• _TO DO_
The result should be all the records, exact and complete, without a single picture.

• _DATA EXTRACT_
== == ==
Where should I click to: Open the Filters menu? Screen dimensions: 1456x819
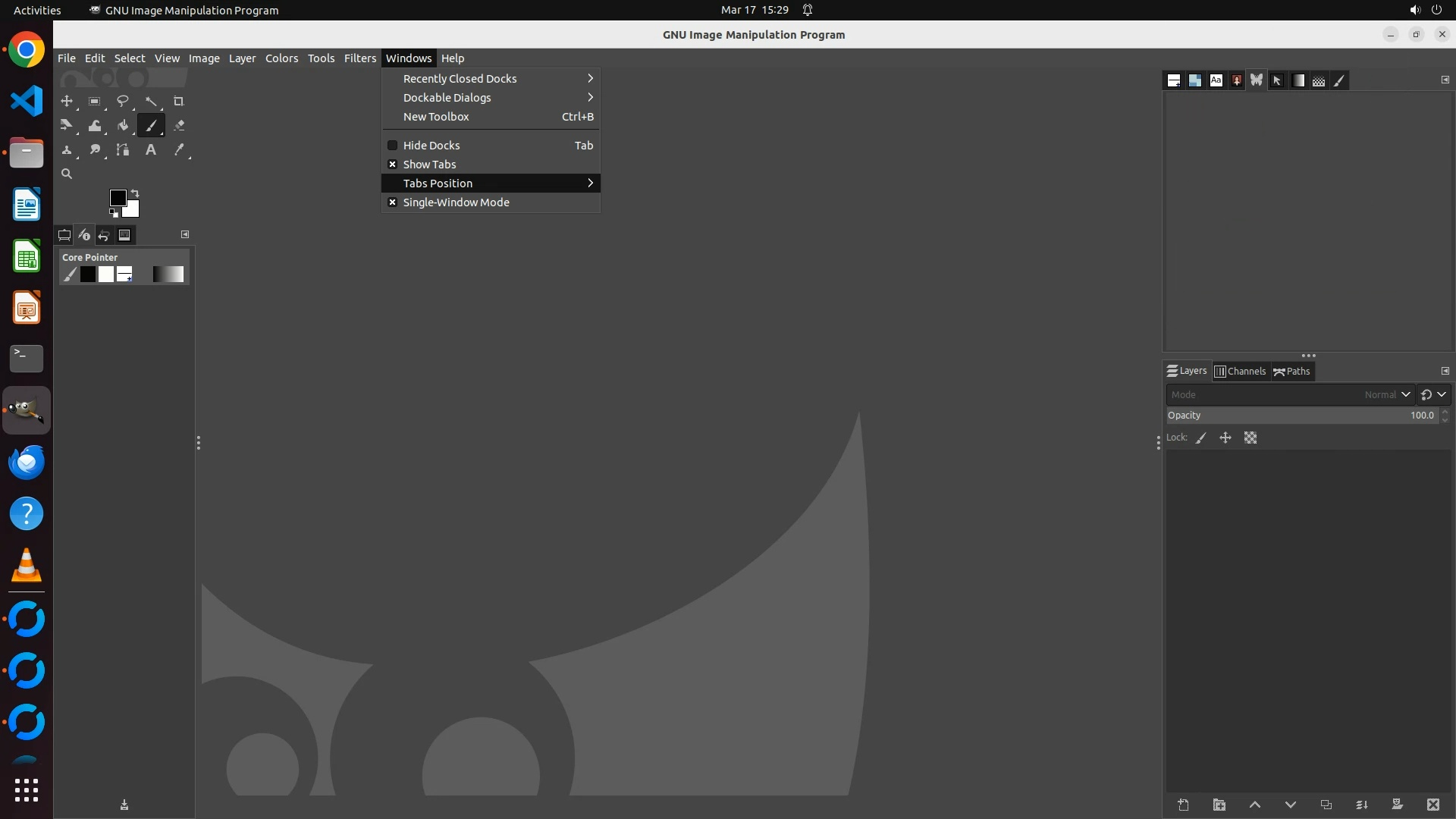point(359,58)
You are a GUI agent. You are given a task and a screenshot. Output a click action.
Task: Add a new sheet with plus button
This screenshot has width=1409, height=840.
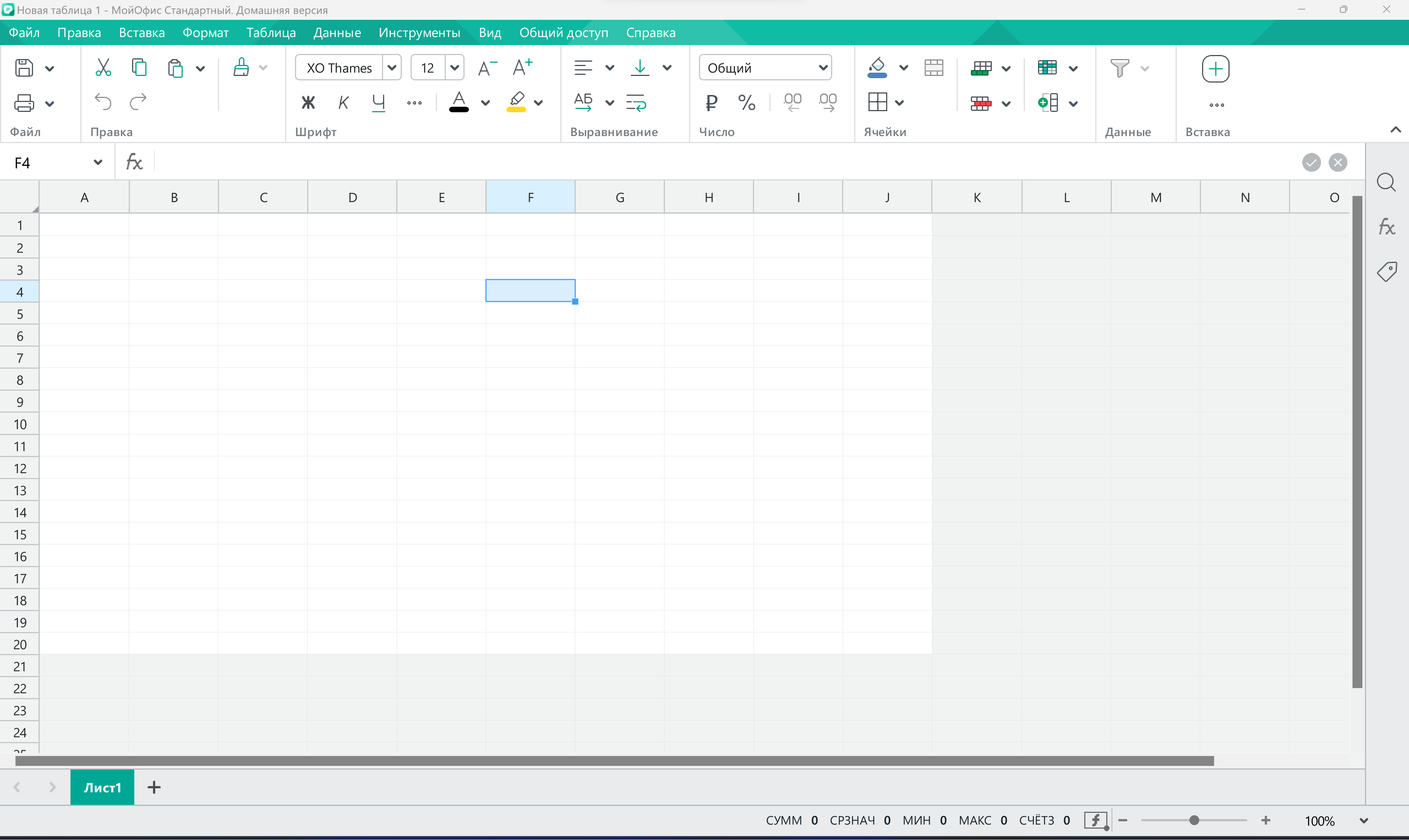click(154, 787)
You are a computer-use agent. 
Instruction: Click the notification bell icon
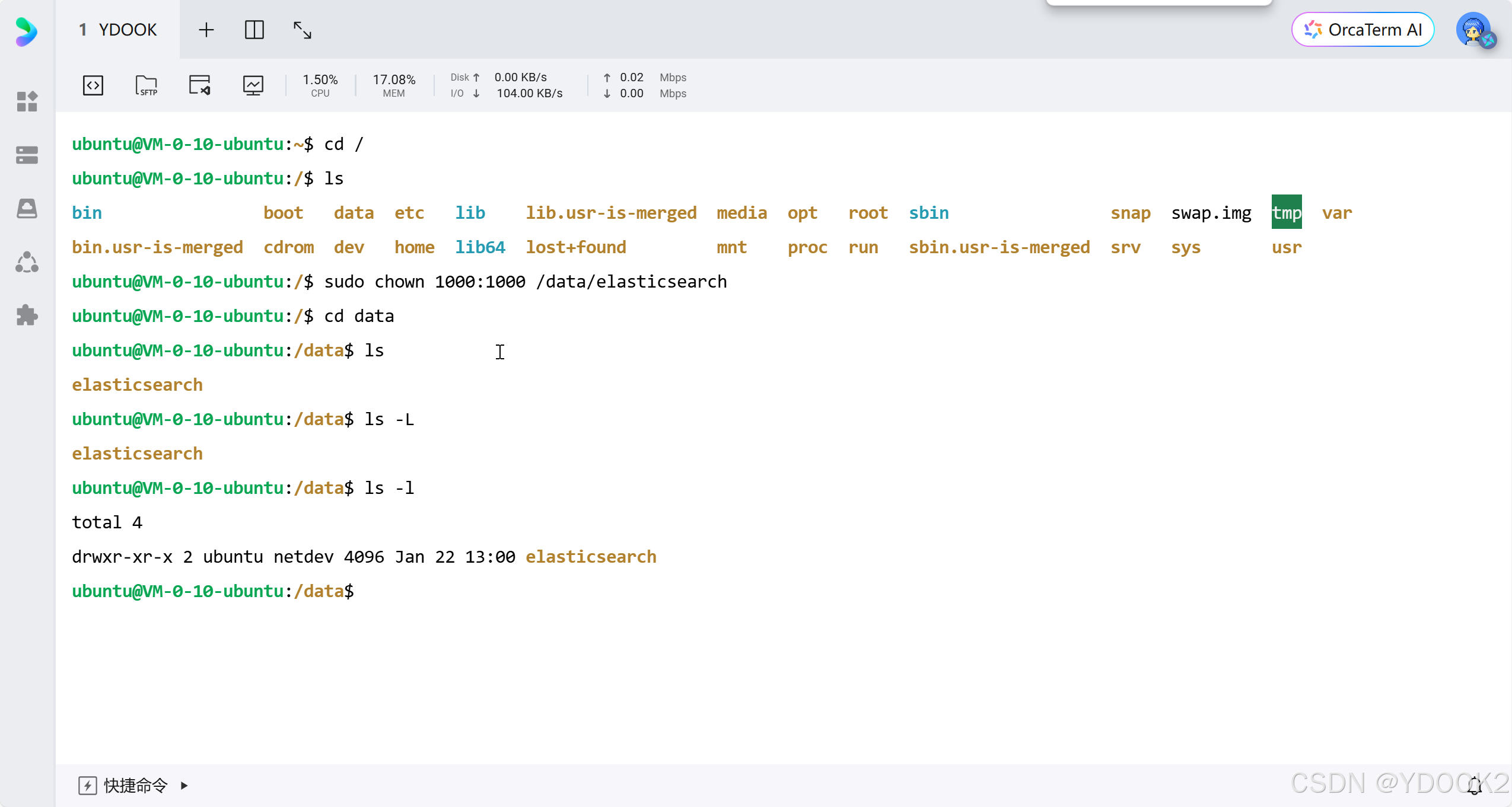pos(1475,786)
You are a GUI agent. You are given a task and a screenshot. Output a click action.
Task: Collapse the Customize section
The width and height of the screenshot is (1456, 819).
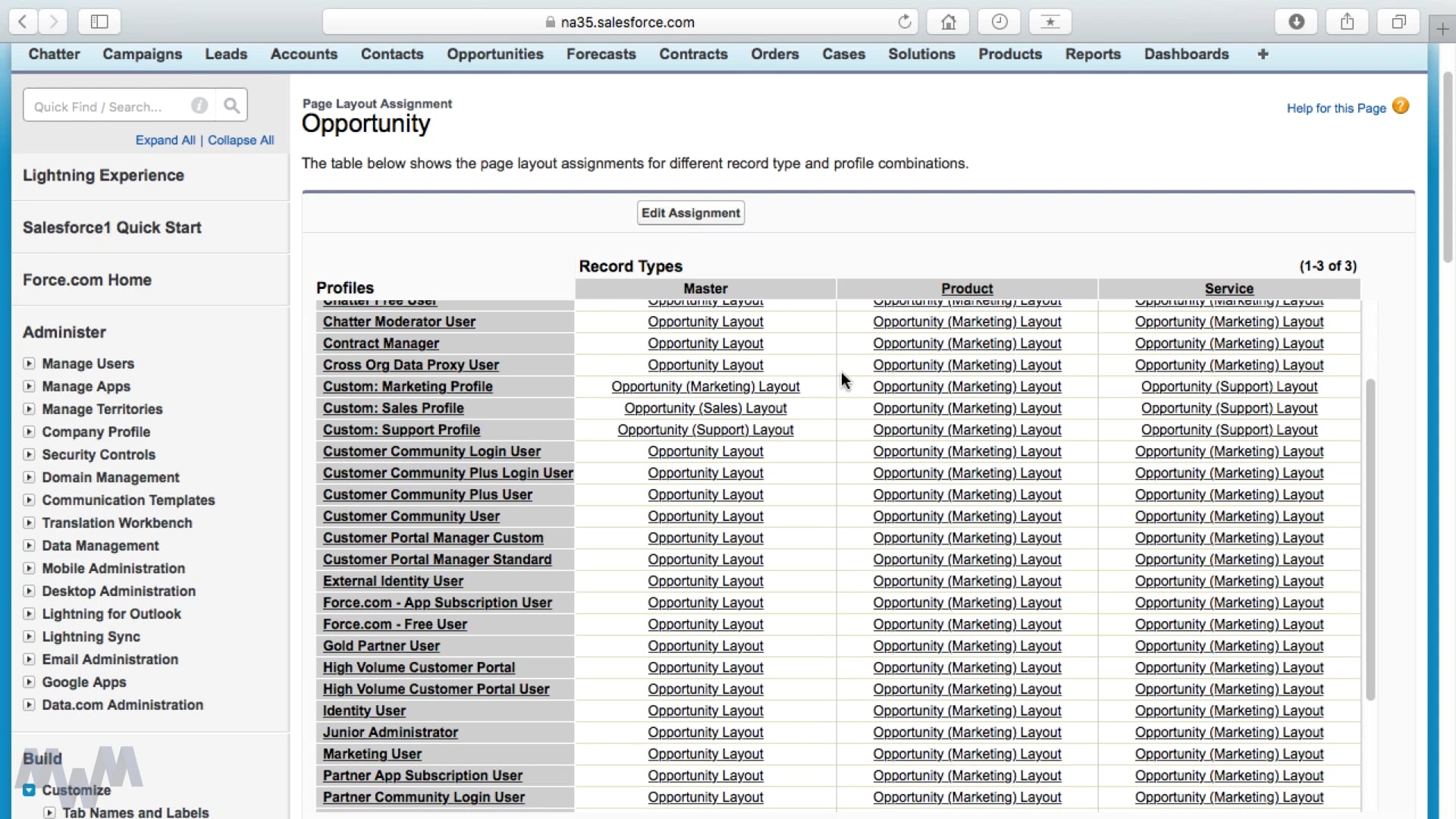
== == ==
• _PROBLEM SOLUTION_
Where should I click to: Open the Filters menu? Screen dimensions: 1456x819
point(359,58)
You are a GUI agent. You are given a task and a screenshot. Output a click action.
Task: Add a new sheet with plus button
This screenshot has width=1409, height=840.
click(154, 787)
You are a computer-use agent. 
Instruction: Click the notification bell icon
pos(1475,786)
You are a GUI agent. You are given a task and a screenshot. Output a click action.
Task: Collapse the Customize section
The width and height of the screenshot is (1456, 819).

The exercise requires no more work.